Based on "Python Data Science Handbook" by Jake VanderPlas  
Chapter 3: Data Manipulation with Pandas  
https://github.com/jakevdp/PythonDataScienceHandbook

### Topics Covered (Sections 10-17):
1. Introduction to Pandas
2. Pandas Core Objects
3. Data Indexing and Selection
4. Operations in Pandas
5. Handling Missing Data
6. Hierarchical Indexing
7. Combining Datasets
8. Summary

In [None]:
# Setup: Import required libraries
import pandas as pd
import numpy as np

print(f"Pandas version: {pd.__version__}")
print(f"NumPy version: {np.__version__}")

---
## 1. Introduction to Pandas

### What is Pandas?

> **Pandas = Python Data Analysis Library**
> - Built on top of NumPy
> - Provides DataFrame: labeled, 2D data structure
> - Like Excel or SQL tables, but in Python
> - Industry standard for data manipulation
> - Essential for real-world data analysis

> **Example: Why Pandas After NumPy?**
> - NumPy: Fast arrays, but no labels or structure
> - Pandas: Labels + missing data + heterogeneous types
> - Access data by name, not just index position
> - Built-in tools for reading CSV, Excel, SQL
> - Better for messy, real-world data

### Installing and Importing Pandas

In [None]:
import pandas as pd  # ALWAYS use this convention!
import numpy as np   # Often used together

# Check version
print(f"Pandas version: {pd.__version__}")
print(f"NumPy version: {np.__version__}")
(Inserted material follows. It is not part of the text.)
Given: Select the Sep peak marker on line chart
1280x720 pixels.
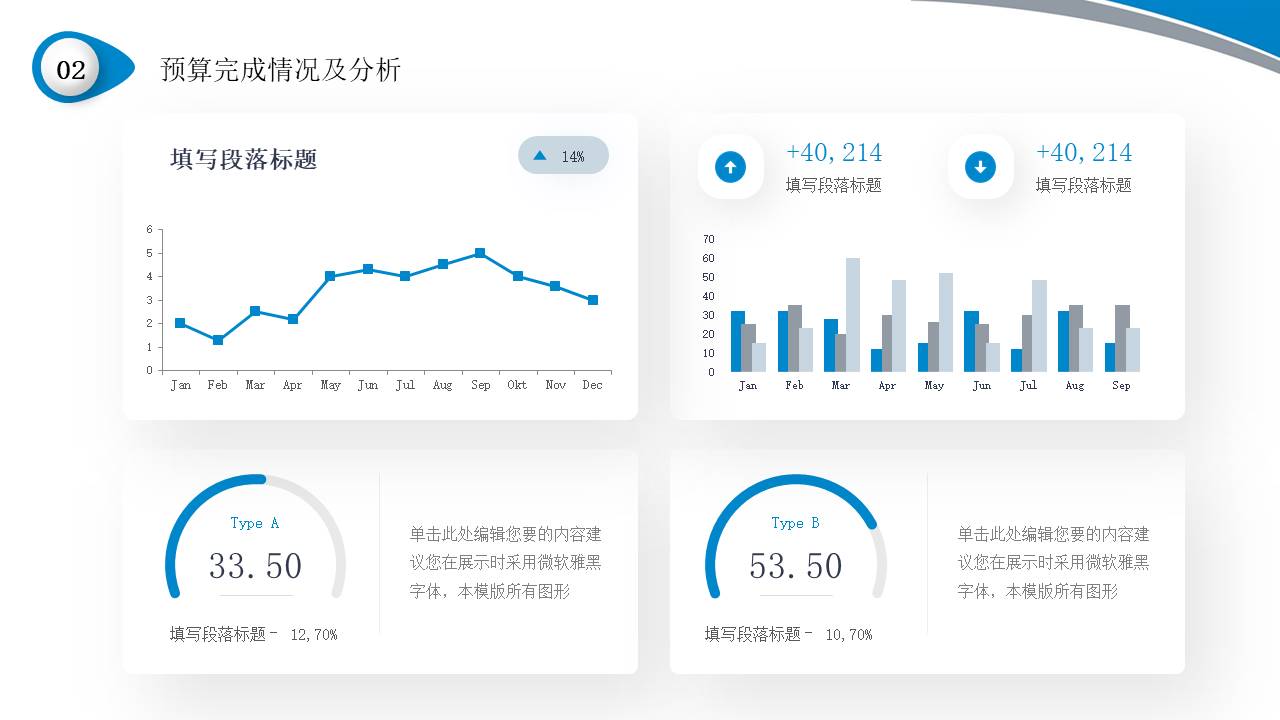Looking at the screenshot, I should click(480, 253).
> **Key Insight: Universal Convention**
> Like NumPy's `np`, always import Pandas as `pd`. This is the universal standard in the data science community.

### NumPy vs Pandas: A Quick Comparison

| NumPy Array | Pandas DataFrame |
|---|---|
| Access by integer index | Access by label or index |
| No column names | Named columns and rows |
| Homogeneous types | Mixed types allowed |
| Fast but minimal structure | More features, slight overhead |

In [None]:
import numpy as np
import pandas as pd

# NumPy array - access by integer index only
data_numpy = np.array([[1, 2, 3],
                       [4, 5, 6]])
print("NumPy array:")
print(data_numpy)
print(f"Element at [0, 1]: {data_numpy[0, 1]}")  # 2
print("Which column is this? Must remember!\n")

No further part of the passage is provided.